Vaksin Carna 5 sebaiknya diaplikasikan pada saat tanaman masih muda karena
dapat memberi kesempatan bagi vaksin untuk menyebar secara sistemik ke seluruh
jaringan tanaman. Tanaman krisan yang diberi vaksin Carna 5 dan tanaman kontrol
(tanpa perlakuan) ternyata tidak menampakkan gejala mosaik, sehingga tidak dilakukan
pengamatan intensitas gejala serangan dan persentase tanaman terserang. Tidak
tampaknya gejala mosaik atau mottle pada tanaman krisan kemungkinan karena CMV
yang diinokulasikan 2 minggu setelah perlakuan vaksin, tidak berkembang karena
pengaruh vaksin. Dapat dijelaskan bahwa vaksin Carna 5 yang mengandung RNA
nomor 5, asam nukleat tambahan sebagai satelit virus, tidak diperlukan oleh CMV untuk
memperbanyak diri, sebaliknya perbanyakan dari Carna 5 (satelit virus) sangat
bergantung pada CMV (sebagai helper virus), sehingga pada waktu virus
memperbanyak diri, satelit Carna 5 lebih cepat daripada CMV-nya sendiri, sehingga
pada suatu saat di mana satelit Carna 5 melebihi jumlah keseimbangan dengan CMV,
Carna 5 akan bersifat parasit pada helper virusnya (CMV) sendiri, sehingga akan
mengendalikan/mengontrol perbanyakan CMV. Jika keadaan seperti ini terjadi pada
tanaman krisan, maka gejala yang muncul akibat infeksi CMV tidak nampak atau
gejalanya ringan dan tanaman krisan akan tampak seperti sehat. Dampaknya adalah
CMV yang kemudian menyerang tanaman krisan tidak berkembang menimbulkan gejala
mosaik atau mottle (Kaper, 1977).
III. KESIMPULAN
1. Vaksin Carna 5 sebaiknya diaplikasikan pada saat tanaman masih muda karena dapat
menyebar secara sistemik ke seluruh jaringan tanaman.

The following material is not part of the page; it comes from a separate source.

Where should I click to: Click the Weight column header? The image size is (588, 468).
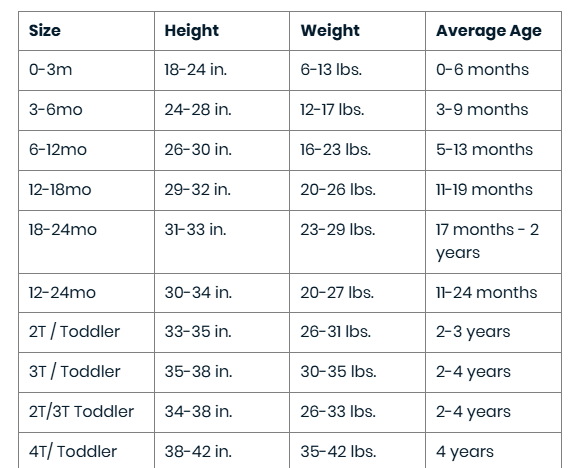[357, 31]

2. Satelit Carna 5 lebih cepat berkembang daripada CMV-nya sendiri, sehingga pada
suatu saat di mana satelit Carna 5 melebihi jumlah keseimbangan dengan CMV,
Carna 5 akan bersifat parasit pada helper virusnya (CMV) sendiri, sehingga akan
mengendalikan/mengontrol perbanyakan CMV.
DAFTAR REFERENSI
Agrios GN. 1997. Plant Pathology. Ed ke-4. San Diego: Academic Pr. [AOAC] Association of Official Analytical Chemists. 1995. Salicylic Acid. Washington: Benyamin Franklin Station.
Hanudin and M. Machmud. 1994. Effects of bactericide “Terlai” and Pseudomonas fluorescens on bacterial wilt of tomato. Aust. Bacterial Wilt Newslet. (10): 12−13.

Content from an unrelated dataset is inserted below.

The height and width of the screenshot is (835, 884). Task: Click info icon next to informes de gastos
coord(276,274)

Kaper, J.M. dan M.E. Tousignant. 1977. Cuccumber mosaic virus-associated RNA 5. I.Role of host plant and helper strain in determining amount of associated RNA 5 with virions. Virology. 80 : 186 -195.

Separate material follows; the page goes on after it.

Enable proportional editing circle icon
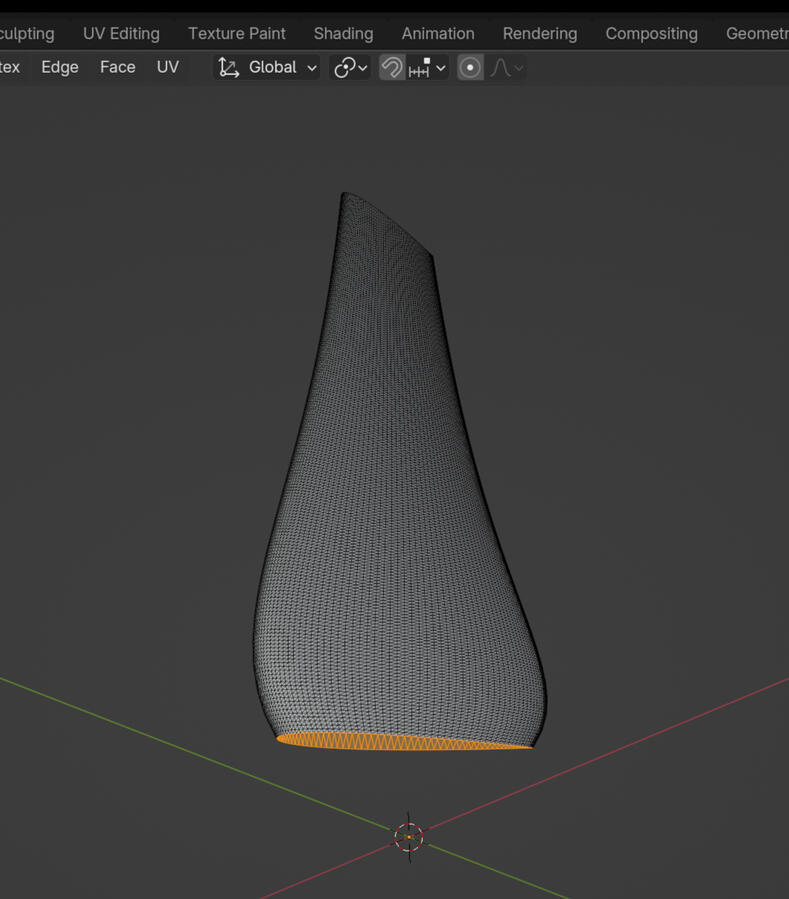 470,67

1983. Perspective on CARNA 5, Cucumber Mosaic Virus-Dependent Replicating RNAs Capable of Modifying Disease Expression. Plant Moleculer Biology Reporter 1(2): 49-54.
Rahardjo, I. B., E. Diningsih, dan Y. Sulyo. 2008. Vaksin CARNA 5 untuk Memproteksi Tanaman Krisan Varietas Reagent Orange dari Infeksi Virus Mosaik Mentimun. Balai Penelitian Tanaman Hias. J. Hort. 18 (2): 193-199.
dan Y. Sulyo. 2005. Proteksi Silang untuk Pengendalian Virus Mosaik Mentimun pada Krisan. J. Hort. 15 (2): 129-134.
Mulya, E. B. S. 2003. Deteksi Asosiasi Virus Mosaik Ketimun-Satelit Rna-5 Pada Tanaman Ketimun. Program Ilmu Kehutanan, Fakultas Pertanian, Universitas Sumatera Utara.